[Work item] Show each line of the entries below in which the word "computer" appears.
__________________________________________________
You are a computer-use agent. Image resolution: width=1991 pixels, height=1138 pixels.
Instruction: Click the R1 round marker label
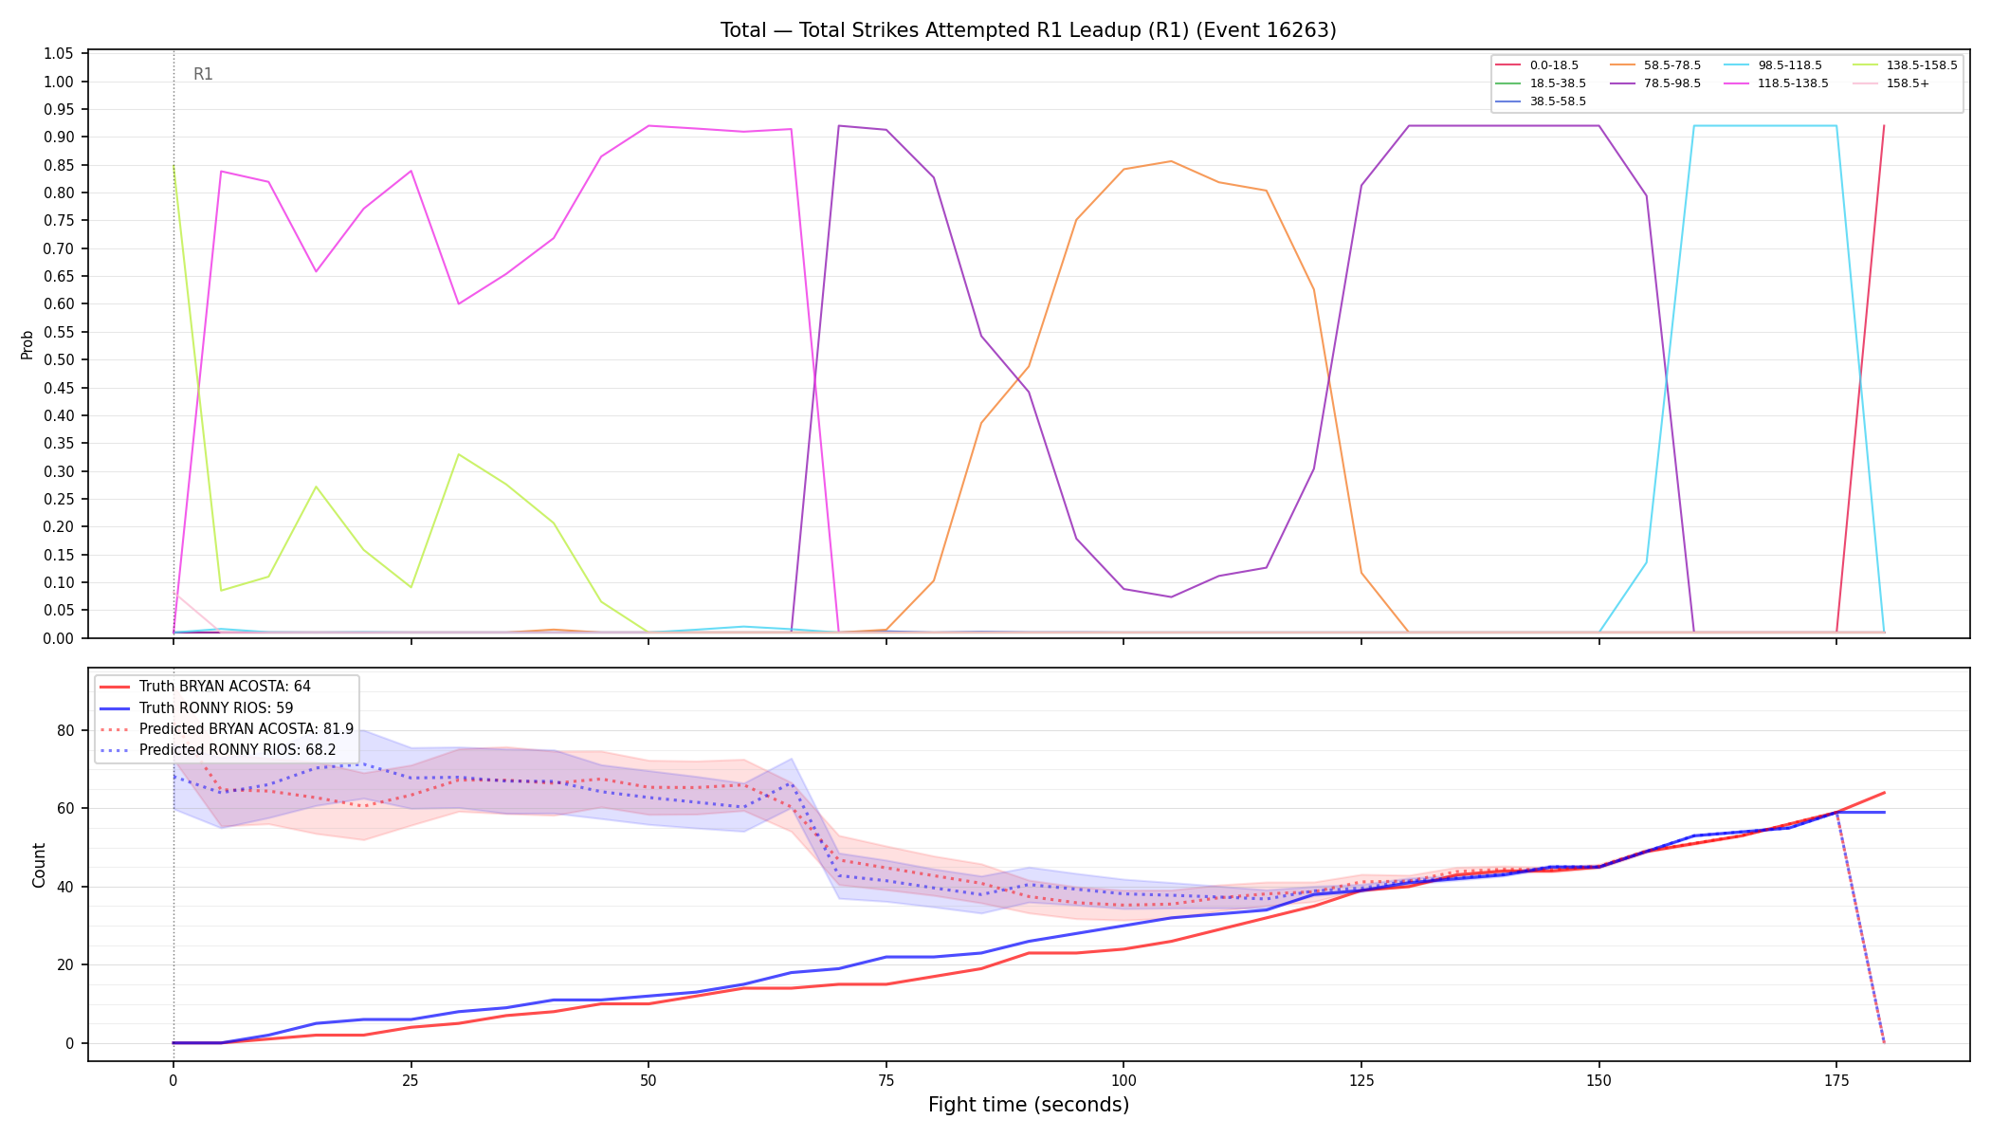click(x=203, y=74)
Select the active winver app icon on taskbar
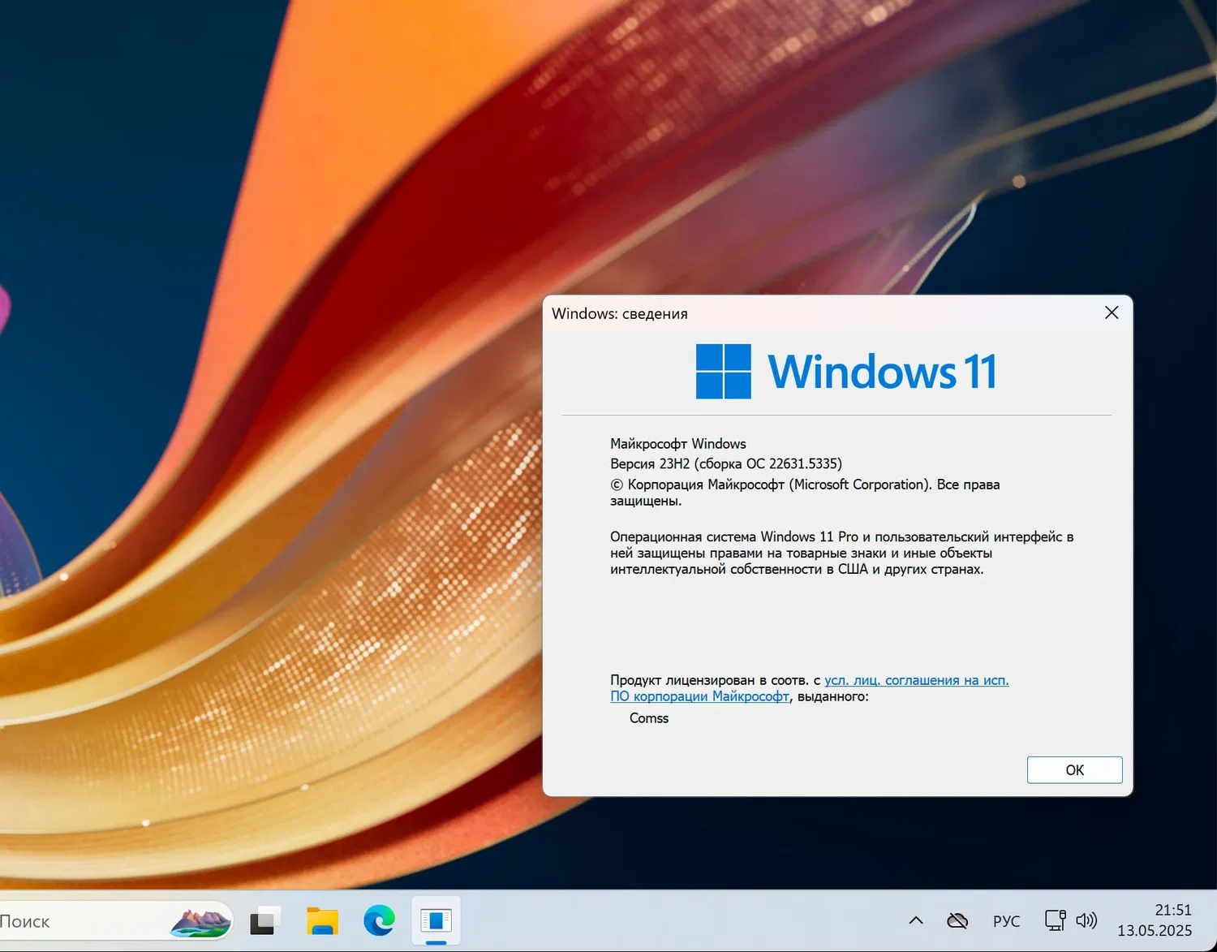 (436, 920)
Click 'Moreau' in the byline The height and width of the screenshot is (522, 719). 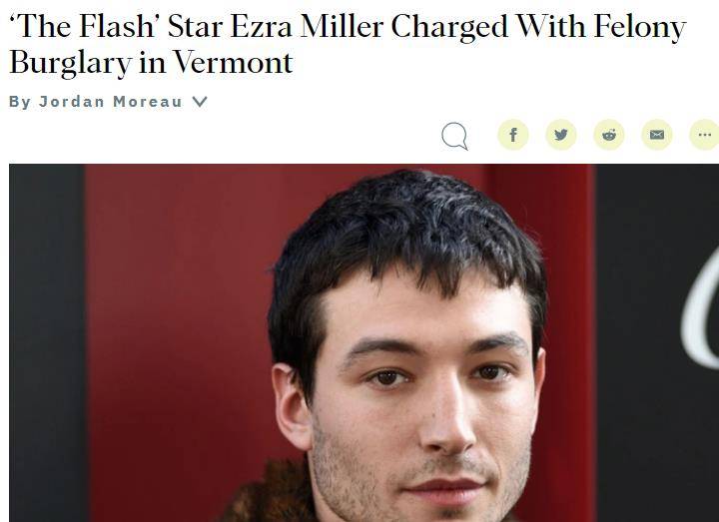[x=148, y=101]
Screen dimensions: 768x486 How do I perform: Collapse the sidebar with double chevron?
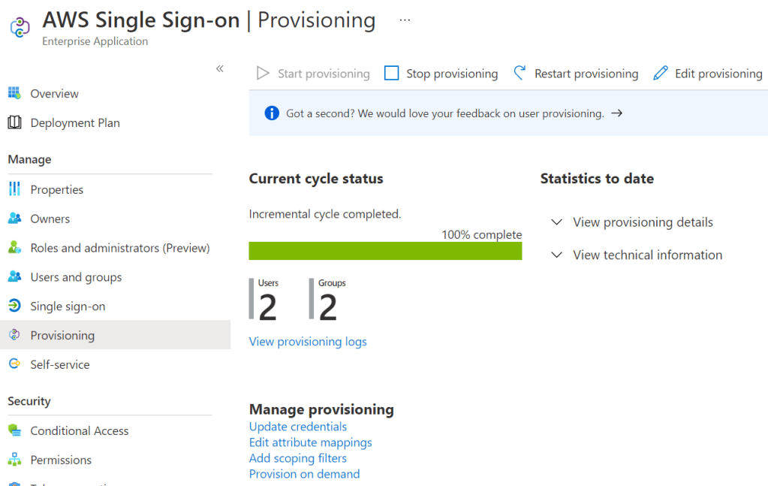(x=220, y=68)
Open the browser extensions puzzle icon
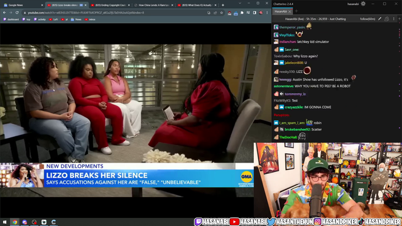 [x=242, y=13]
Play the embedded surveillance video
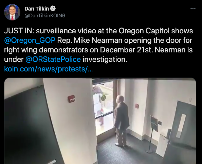Viewport: 202px width, 164px height. (x=100, y=121)
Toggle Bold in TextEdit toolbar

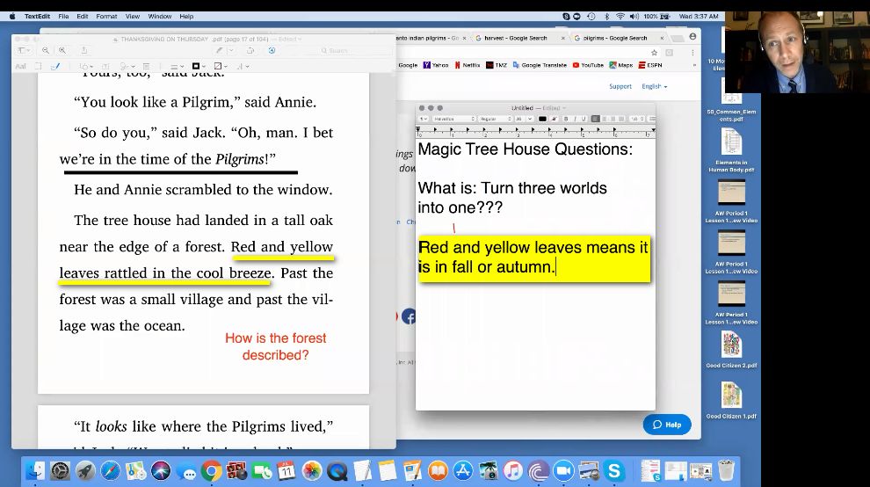coord(566,119)
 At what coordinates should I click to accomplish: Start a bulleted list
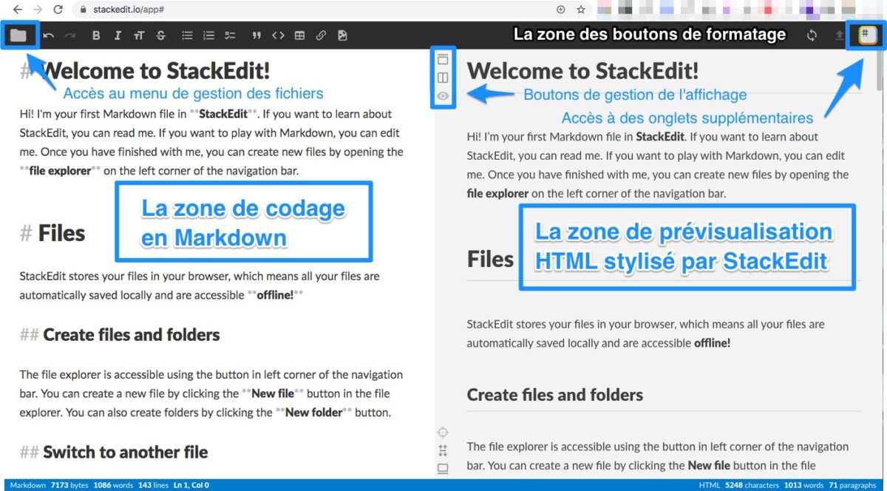pyautogui.click(x=187, y=34)
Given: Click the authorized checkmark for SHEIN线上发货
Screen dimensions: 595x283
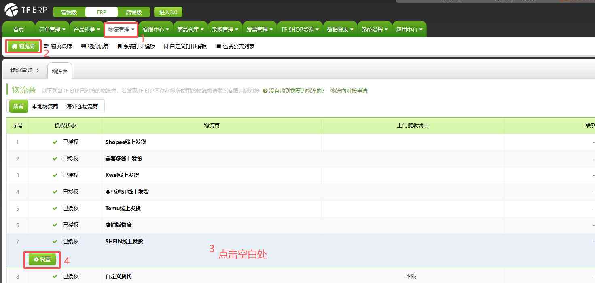Looking at the screenshot, I should pyautogui.click(x=54, y=241).
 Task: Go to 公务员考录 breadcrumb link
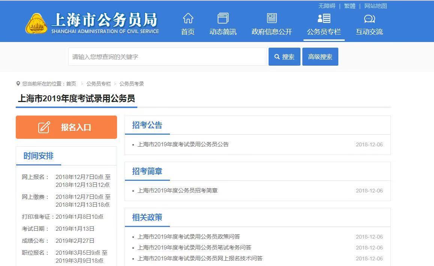[x=132, y=84]

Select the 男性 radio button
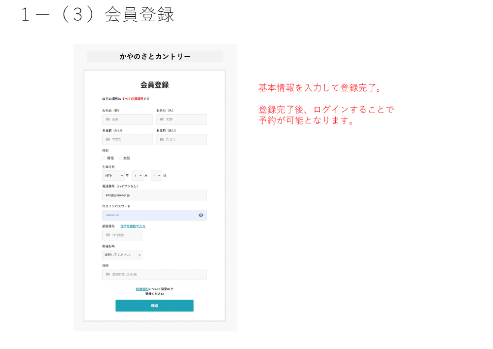(105, 158)
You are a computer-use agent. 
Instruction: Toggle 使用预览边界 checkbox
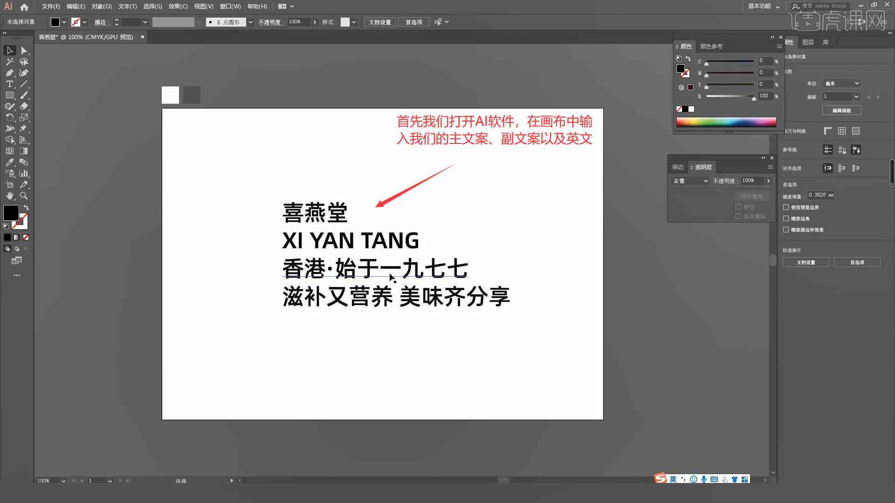pos(786,207)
__________________________________________________
[Answer to this problem]
You are a computer-use agent. Image resolution: width=1991 pixels, height=1138 pixels.
You are a computer-use agent. 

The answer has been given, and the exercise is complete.